One Too Many is a 2022 Nigerian drama film distributed by Netflix. It was directed by Kayode Kasum, produced by Atinuke Akinde and Joy Grant Ekong, and shot in Ibadan, Nigeria.

==Plot summary==
Adesuwa comes from a poor family. She gets raped by a police officer while returning from an errand. Hee father had been previously shot by a police officer in the leg. She gets pregnant and delivers a boy named Otas. Otas finishes his university education and prepares for his NYSC service. He visits his best friend Eric. They quarrel over cheating as Otas saw Eric with his girlfriend. During their journey, both goes with Eric's car, whose father is senator Makinde. While in the car, Otas calls his mother through video call. He unintentionally leaves the phone while it is recording. After he sees smoking weed and a gun in Eric's car, he asks him to pull over. As both moves out of the car, arguing and struggling with the gun, Eric gets shot at the spot. A police van is at the back of their car even before the shooting, hence two police men comes out and arrests Otas.

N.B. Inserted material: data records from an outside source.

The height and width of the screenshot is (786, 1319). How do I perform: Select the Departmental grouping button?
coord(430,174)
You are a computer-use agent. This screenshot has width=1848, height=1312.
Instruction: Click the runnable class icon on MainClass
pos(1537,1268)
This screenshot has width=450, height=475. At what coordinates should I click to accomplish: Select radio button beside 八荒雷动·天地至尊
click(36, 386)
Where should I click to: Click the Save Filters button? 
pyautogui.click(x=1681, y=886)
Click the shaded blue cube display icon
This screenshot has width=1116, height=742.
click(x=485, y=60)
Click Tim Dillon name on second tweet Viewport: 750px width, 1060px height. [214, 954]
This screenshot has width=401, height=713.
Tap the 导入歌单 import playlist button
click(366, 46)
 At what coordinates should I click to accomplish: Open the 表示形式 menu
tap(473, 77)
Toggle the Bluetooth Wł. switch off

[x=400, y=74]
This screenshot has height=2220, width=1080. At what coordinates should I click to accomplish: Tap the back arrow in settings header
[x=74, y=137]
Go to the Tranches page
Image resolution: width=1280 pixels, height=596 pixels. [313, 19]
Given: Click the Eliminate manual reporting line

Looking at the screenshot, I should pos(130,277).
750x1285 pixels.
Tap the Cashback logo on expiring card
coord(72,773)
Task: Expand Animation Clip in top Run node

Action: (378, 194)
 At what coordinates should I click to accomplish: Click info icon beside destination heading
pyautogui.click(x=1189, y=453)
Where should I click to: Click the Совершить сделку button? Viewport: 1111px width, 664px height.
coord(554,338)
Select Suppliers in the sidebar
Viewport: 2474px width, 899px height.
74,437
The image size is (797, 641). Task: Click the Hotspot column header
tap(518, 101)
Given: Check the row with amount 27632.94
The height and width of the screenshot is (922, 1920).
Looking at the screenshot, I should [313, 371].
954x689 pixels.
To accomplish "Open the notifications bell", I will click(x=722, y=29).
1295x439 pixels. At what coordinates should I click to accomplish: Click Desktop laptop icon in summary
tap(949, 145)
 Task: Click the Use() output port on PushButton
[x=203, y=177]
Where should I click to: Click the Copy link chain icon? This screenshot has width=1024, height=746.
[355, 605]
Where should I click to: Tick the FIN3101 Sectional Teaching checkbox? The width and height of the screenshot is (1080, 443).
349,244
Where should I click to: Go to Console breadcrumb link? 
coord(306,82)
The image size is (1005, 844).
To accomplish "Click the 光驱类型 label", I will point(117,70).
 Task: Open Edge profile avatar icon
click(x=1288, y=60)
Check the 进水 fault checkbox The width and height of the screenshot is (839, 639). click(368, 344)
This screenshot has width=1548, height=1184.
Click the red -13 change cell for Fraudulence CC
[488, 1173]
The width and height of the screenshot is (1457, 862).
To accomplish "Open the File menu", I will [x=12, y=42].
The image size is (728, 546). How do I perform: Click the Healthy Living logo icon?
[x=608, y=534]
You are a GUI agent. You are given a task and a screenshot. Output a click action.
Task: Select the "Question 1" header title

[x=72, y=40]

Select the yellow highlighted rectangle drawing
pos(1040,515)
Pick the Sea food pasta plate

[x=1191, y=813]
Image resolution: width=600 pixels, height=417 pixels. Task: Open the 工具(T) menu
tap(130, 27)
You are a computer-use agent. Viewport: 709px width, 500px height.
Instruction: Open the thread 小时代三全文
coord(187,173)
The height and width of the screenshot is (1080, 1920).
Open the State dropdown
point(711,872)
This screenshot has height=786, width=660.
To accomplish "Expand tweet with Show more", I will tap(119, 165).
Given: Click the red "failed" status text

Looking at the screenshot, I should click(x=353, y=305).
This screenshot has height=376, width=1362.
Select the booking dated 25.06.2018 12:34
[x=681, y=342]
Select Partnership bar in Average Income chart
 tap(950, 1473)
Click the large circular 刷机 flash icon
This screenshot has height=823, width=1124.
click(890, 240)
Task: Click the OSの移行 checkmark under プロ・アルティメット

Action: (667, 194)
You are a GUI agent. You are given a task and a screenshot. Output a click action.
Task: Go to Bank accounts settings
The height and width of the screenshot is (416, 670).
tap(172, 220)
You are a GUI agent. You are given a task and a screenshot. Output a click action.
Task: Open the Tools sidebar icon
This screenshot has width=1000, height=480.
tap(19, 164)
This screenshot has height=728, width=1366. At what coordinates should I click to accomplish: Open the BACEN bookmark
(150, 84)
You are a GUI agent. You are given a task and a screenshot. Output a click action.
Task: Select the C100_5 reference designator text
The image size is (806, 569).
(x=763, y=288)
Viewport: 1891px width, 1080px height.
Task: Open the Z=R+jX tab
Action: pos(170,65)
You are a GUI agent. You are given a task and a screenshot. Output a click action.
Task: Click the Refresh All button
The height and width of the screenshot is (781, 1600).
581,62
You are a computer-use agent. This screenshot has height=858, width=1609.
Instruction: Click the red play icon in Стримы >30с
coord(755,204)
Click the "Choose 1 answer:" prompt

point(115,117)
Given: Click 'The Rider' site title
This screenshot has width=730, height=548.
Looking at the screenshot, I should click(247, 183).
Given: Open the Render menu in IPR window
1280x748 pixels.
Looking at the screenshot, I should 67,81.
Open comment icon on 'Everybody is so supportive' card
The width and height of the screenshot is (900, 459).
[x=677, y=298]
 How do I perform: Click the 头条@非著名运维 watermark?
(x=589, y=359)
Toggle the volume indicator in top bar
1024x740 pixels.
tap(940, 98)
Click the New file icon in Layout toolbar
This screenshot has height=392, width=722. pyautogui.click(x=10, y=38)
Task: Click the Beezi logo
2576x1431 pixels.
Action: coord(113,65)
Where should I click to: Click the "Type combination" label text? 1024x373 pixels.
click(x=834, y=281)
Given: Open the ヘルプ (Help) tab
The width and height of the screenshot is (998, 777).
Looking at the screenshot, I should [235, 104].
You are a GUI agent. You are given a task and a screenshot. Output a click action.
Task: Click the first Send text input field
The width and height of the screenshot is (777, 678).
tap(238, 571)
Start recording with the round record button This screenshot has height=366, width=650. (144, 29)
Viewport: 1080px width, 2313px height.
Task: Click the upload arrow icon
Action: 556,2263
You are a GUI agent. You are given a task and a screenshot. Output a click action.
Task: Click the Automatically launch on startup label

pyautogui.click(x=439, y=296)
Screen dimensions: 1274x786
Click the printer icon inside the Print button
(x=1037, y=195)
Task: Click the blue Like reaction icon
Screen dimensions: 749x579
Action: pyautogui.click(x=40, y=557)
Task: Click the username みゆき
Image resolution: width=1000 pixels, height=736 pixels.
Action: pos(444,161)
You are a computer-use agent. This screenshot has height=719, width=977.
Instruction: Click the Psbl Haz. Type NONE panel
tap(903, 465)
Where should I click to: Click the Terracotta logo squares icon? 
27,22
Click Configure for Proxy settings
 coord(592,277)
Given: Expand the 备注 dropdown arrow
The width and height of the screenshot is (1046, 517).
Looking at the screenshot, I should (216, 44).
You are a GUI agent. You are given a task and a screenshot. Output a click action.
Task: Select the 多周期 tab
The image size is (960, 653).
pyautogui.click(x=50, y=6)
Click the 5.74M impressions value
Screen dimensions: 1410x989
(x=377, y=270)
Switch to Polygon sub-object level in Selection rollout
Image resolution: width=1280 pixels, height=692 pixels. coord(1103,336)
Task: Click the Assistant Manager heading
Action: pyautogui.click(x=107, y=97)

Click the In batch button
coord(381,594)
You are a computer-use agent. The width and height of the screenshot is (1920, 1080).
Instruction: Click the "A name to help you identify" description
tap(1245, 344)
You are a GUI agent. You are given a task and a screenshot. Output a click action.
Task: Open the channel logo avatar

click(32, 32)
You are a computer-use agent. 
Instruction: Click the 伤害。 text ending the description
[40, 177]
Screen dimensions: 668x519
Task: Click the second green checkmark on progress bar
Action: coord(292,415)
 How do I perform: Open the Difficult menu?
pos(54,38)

Adesuwa calls her son's number but it isn't connecting. She sees on television about her son's arrest. The following day, she goes to the police station and pleads with senator Makinde, who turns her down. Adesuwa discovers her som had left his phone recording. She hides the proof from police officer Lekan, who was among the people who raped her. After Adesuwa comforts Lekan, he threatens to arrest her too citing he is above the law. Unbeknownst to him, Adesuwa records his words and create a viral video. Lekan gets arrested and the charges against Otas gets withdrawn by Senator Makinde after Otas shows the court the video he recorded with his phone. Senator Makinde invites Otas to a dinner, where Otas reveals a website he creates for his deceased friend Eric.

==Background==
One Too Many was written by Ginika Ozioko and Jeanine Okafor. It was shot in Ibadan and some part of the University of Ibadan. The film concluded its principal photography in 2021, and Adeoluwa Owu the cinematographer.

==Cast==
- Chimezie Imo as Otas
- Dakore Akande as Adesuwa
- Jide Kosoko as Senator Sodiku
- Rachael Oniga as Honourable Makinde
- Funsho Adeolu as DSP Lekan
- Tope Tedela as Barrister Thomas
- Paul Utomi as Barrister Aminu
- Omowunmi Dada as Ehi
- Joshua Richard as Eric

==Reception==
One Too Many was screened during the Africa International Film Festival in 2022. It was rated 2.5/5 by Afrocritiks Seyi Lasisi, who thought the film's attempt to address the Nigerian criminal justice system was "commendable" but ultimately lacking. Nollywood Reinventeds Kolapo Mustapha said in a review that "Kayode Kasum's direction of One Too Many showcased promising elements for a compelling narrative but ultimately faltered in execution." Business Days Linda Ochugbua thought it "was a very sweet and touching Nigerian story".